The transition was rough, but the country made it. In December 1993, Mandela and de Klerk shared the Nobel Peace Prize, and Mandela became the country’s first black president the following May. He continued to work at assuaging white fears. He had tea with the widows of the country’s apartheid-era presidents, and he publicly rooted for the Afrikaners’ beloved Springboks rugby team, as recounted in the 2009 movie Invictus. “He had an unfailing ability to make just the right gesture at just the right time,” de Klerk wrote. “When he donned our national team’s green-and-gold rugby jersey after our fairy-tale victory in the rugby World Cup competition, he won the hearts of millions of white rugby fans.”
Tutu reveled in the ANC’s elected majority in Parliament. “I love this dream,” he said. “You sit in the balcony and look down and count all the ‘terrorists.’ They are all sitting there passing laws. It is incredible.” Still, they had no experience at running a country, and centuries of brutal inequality had damaged the society in a way that would not be easy to fix.
Mandela’s foreign policy was problematic at best. Before taking office he promised that “South Africa’s future foreign relations will be based on our belief that human rights should be the core of international relations.” Even so he remained stubbornly loyal to some highly dubious longtime foreign backers, regardless of how they treated their own people.

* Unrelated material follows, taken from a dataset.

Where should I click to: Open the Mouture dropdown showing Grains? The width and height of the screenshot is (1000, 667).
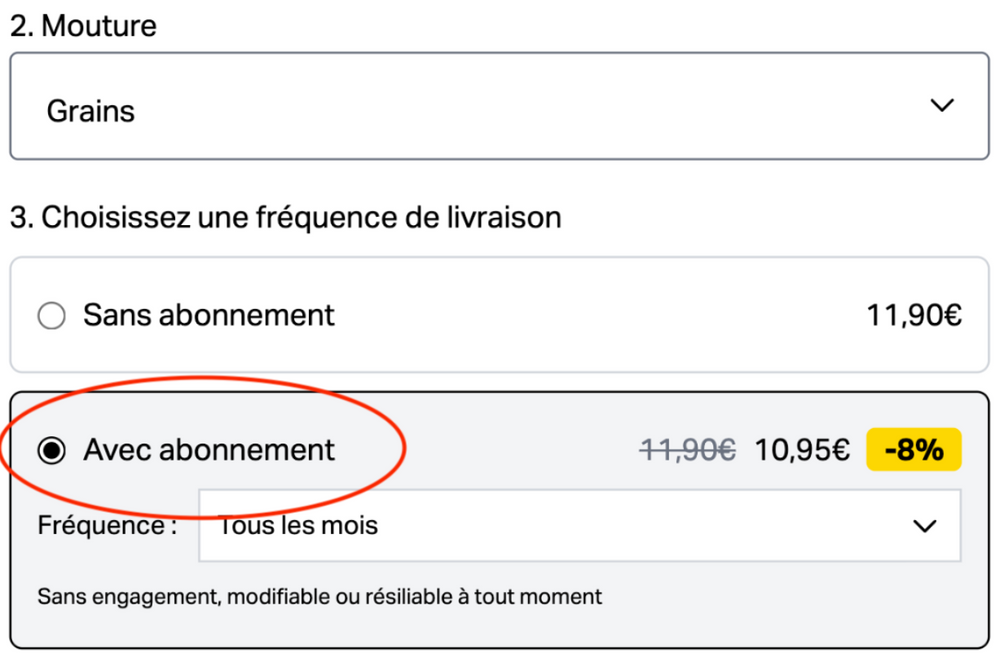(499, 106)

He hailed Yasir Arafat as “my comrade in arms,” praised Fidel Castro’s “love of human rights and of freedom,” and saluted Muammar Gaddafi’s “commitment to the fight for peace and human rights in the world.” When Americans raised questions about the associates he chose, he bristled: “How can they have the arrogance to dictate to us who our friends should be?”
Millions of South Africans would eagerly have made Mandela their president for life. But in contrast to all too many revolutionaries, he was a genuine liberator: he refused to accept even a second term. “I would like to rest, and welcome the possibility of reveling in obscurity,” he told reporters as he left office. All he wanted, he said, was “to be able to walk around the valleys and little hills and streams where I grew up.” Instead, he devoted himself to humanitarian causes.
More than nine years later, his name remained on a U.S. government terrorist watch list. President George W. Bush finally signed a bill to remove it on July 1, 2008—15 years after Mandela received the Nobel Peace Prize, and fully 18 years after he rode up Broadway through a blizzard of ticker tape, on his way to receive the key to the city on the steps of Manhattan’s City Hall. “It raises a troubling and difficult debate about what groups are considered terrorists and which are not,” then–Homeland Security Secretary Michael Chertoff was quoted as saying of the South African hero’s presence on the list. That stubborn question is also an indelible part of Mandela’s legacy.
He is survived by his third wife, Graca Machel (his marriage to Winnie ended in divorce in 1996) and three daughters. Midway through his term as president, he was interviewed by Anthony Lewis for The New York Times. When the inevitable topic of his place in history came up, Mandela declined to venture an opinion. “That would be very egotistic of me, to say how I would like to be remembered,” he said. “I’d leave that entirely to South Africans.”
He thought a moment longer. Then he said quietly: “I would just like a simple stone on which is written ‘Mandela’.”